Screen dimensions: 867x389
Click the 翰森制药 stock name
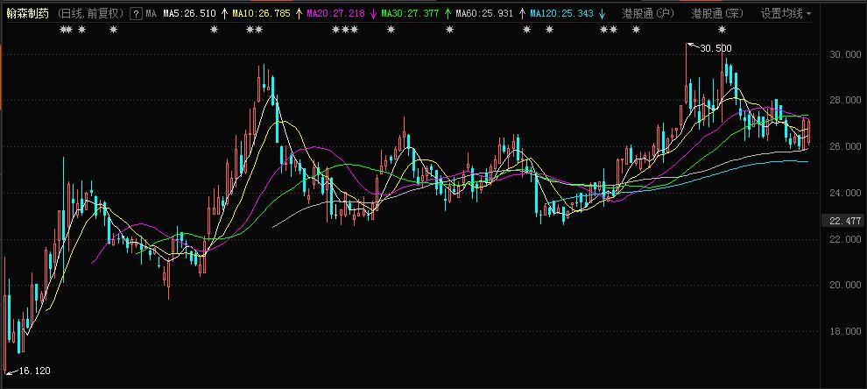coord(27,13)
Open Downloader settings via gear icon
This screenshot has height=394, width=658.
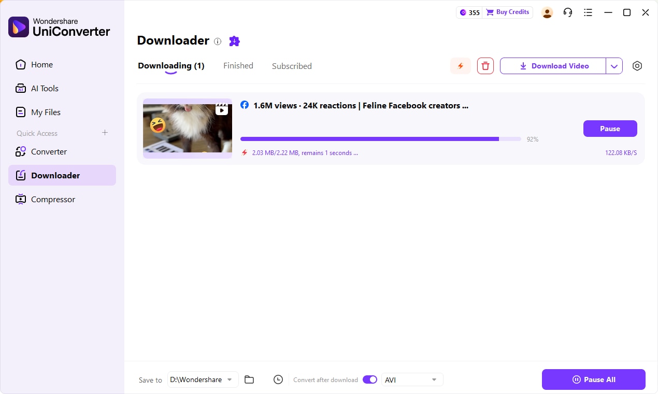click(x=637, y=66)
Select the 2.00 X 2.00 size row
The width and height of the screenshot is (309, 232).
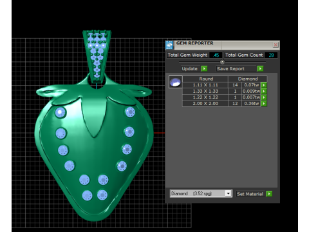click(x=221, y=104)
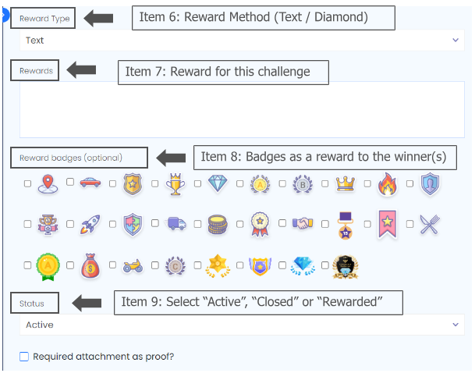Tick the checkbox beside the letter B laurel badge
Image resolution: width=475 pixels, height=373 pixels.
[282, 184]
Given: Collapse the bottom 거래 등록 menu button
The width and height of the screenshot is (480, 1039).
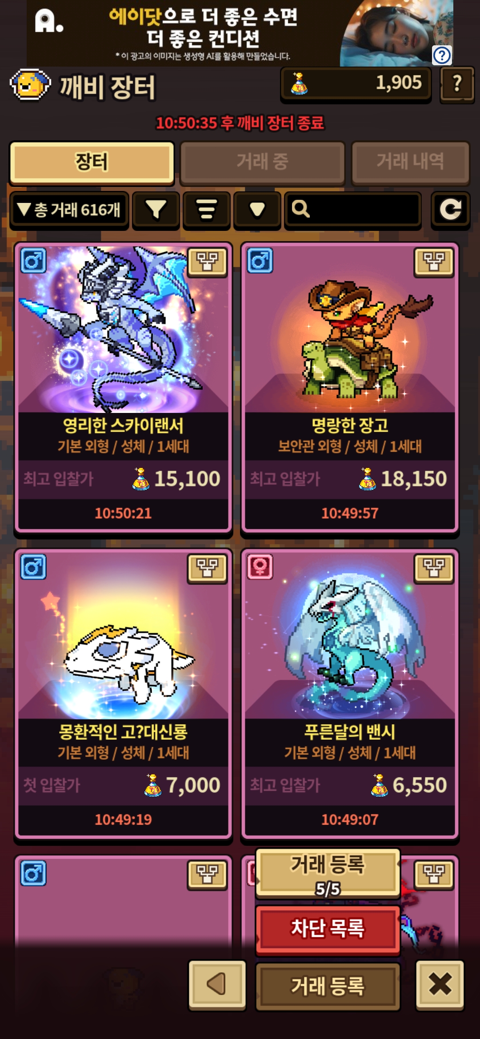Looking at the screenshot, I should (x=328, y=986).

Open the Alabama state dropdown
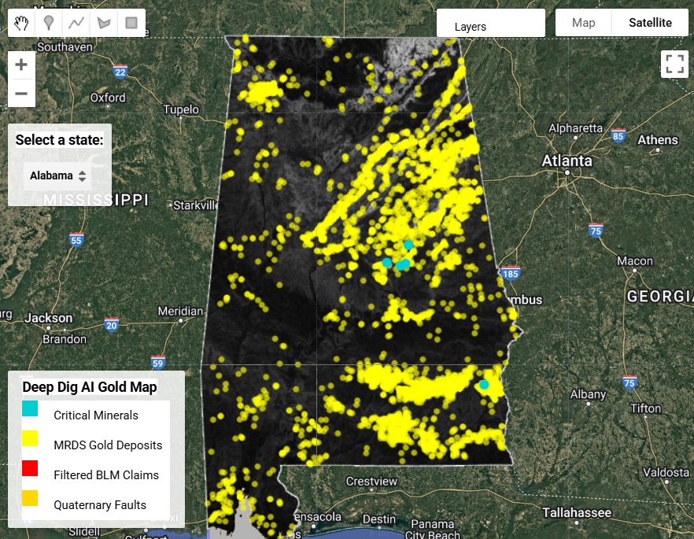pos(59,175)
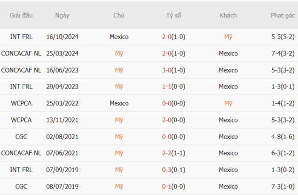Click the date 25/03/2024
Viewport: 298px width, 195px height.
(x=62, y=53)
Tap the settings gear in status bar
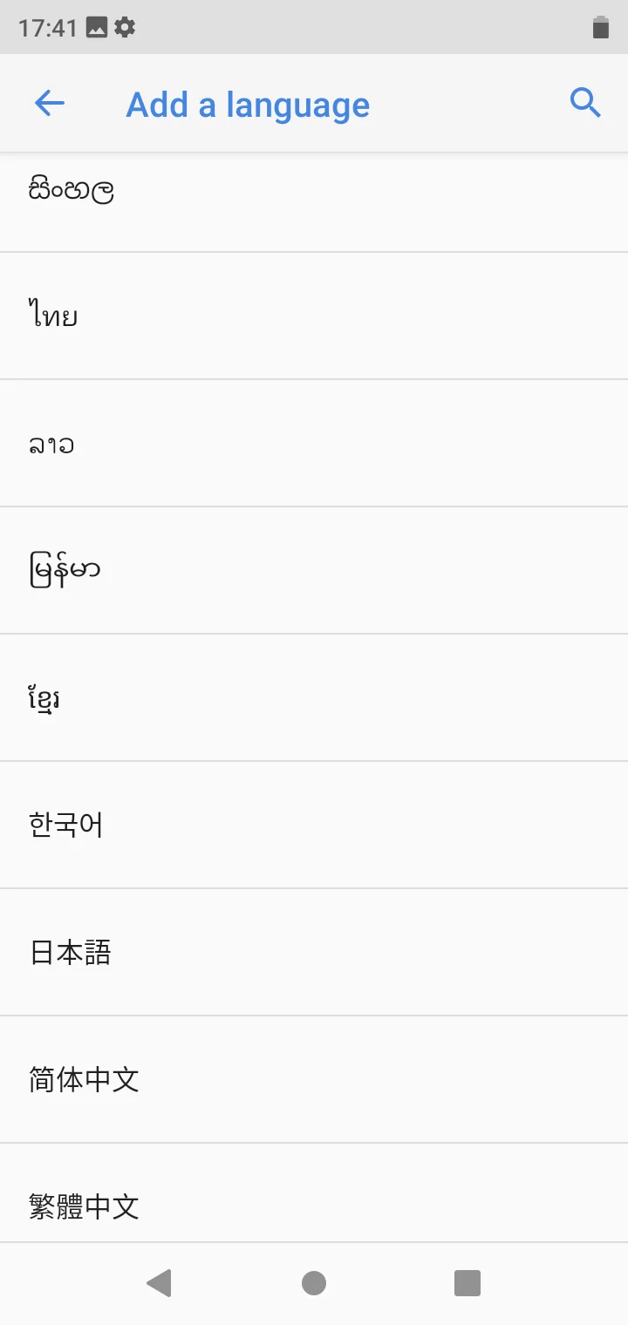 pyautogui.click(x=125, y=28)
____
> _EXERCISE DETAILS_
The job is to return the listing above exactly, minus its pictures.

> _TASK SOLUTION_
Screen dimensions: 867x389
Click the 翰森制药 stock name
coord(27,13)
Open Downloader settings via gear icon
This screenshot has height=394, width=658.
click(x=637, y=66)
Select the 2.00 X 2.00 size row
The width and height of the screenshot is (309, 232).
click(x=221, y=104)
Tick the checkbox beside the letter B laurel badge
Image resolution: width=475 pixels, height=373 pixels.
[282, 184]
Given: Collapse the bottom 거래 등록 menu button
The width and height of the screenshot is (480, 1039).
Looking at the screenshot, I should (x=328, y=986).

Open the Alabama state dropdown
pos(59,175)
Click the date 25/03/2024
Viewport: 298px width, 195px height.
(x=62, y=53)
Tap the settings gear in status bar
 pyautogui.click(x=125, y=28)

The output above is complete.